Сделаем небольшую передышку и расскажем вкратце, в чем состояла затея Хуана Луиса.
Чтобы составить себе самое общее представление, вообразим нечто вроде постоялого двора, на манер старинных «вент», которые служили путевыми вехами на дорогах нашего полуострова и о которых рассказывает Вильега, но только гораздо меньше. Иначе говоря, уменьшенная копия минимуму деталей. Расположенный рядом с Болонией «Пупок Хуана Луиса» был размером с небольшую кухню, стоящую в чистом поле. Там он начал борьбу за желудки путешественников на базе мясного бульона с гренками и свинины с жареной санлукарской картошкой. Во время забоя свиней никто из проезжавших мимо «Пупка» не брезговал деликатесными окороками и колбасами. Вот так Хуан Луис Муньос, знатный свинарь и потомок Агамемнона по материнской линии, смог купить себе «мерседес». Новенький, и за наличные.

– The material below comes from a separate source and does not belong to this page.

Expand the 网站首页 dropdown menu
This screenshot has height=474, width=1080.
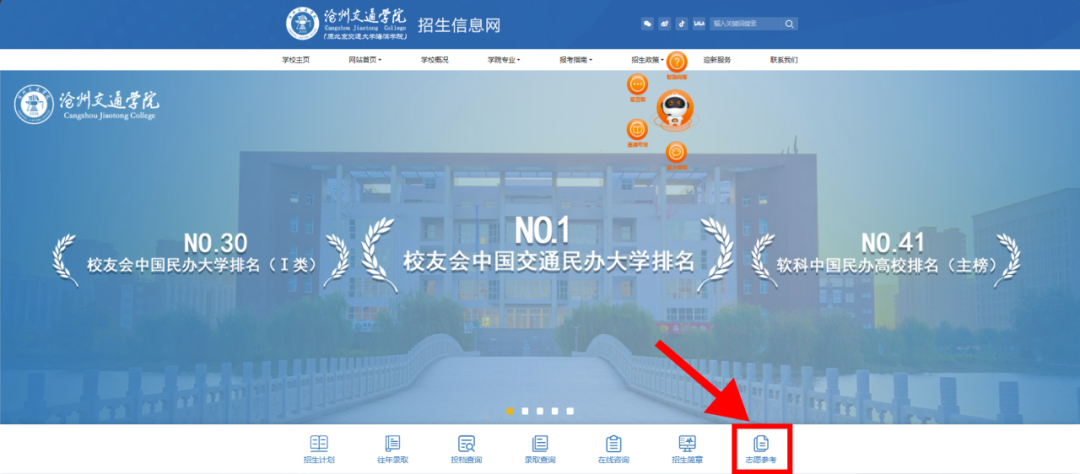(365, 60)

Путешественник сошел на берег в Танжере в состоянии близком к изумлению. Он до сих пор слабо понимал, как ему удалось спасти свою шкуру. Все произошло в одно мгновение, как в фильмах; ударом ноги он отделался от типа со шрамом, который головой вниз нырнул в плескавшиеся у пристани черные воды. Буль, буль, буль. Другим ударом обезоружил трансвестита, выбив у него из рук револьвер, заставив согнуться, как складной нож, и рухнуть на покрытую лужами землю. Люди проходили мимо, словно не замечая его, стоявшего на коленях и сжавшегося от боли, причиненной его самым благородным частям, в нескольких шагах от помещения таможни. Тип со шрамом, по горло в воде, взывал о помощи, и путешественник, милостиво вняв его мольбам, с мстительным хладнокровием подошел к краю и запустил револьвер ему в голову. Бум. В десятку. Глядя, как тот идет ко дну, путешественник заметил пузырящуюся кровь, стекавшую из открытой раны у него на бедре. Одна из пуль предательски задела его в тот самый момент, когда он кинулся на типа в парике. Судя по выражению глаз, тот метил ему в пах. Он испустил крик боли и с этим криком уронил револьвер на покрытую лужами землю. Но злое дело было уже сделано: гуля задела кожу путешественника, опалив его брюки и заразив кровь. Увидев рану, путешественник заскрипел зубами от ярости. Последними каплями виски, остававшимися во фляжке, он промыл рану, малявка, рассказывал мне Луисардо, десны его кровоточили, а зубы отливали зеленью.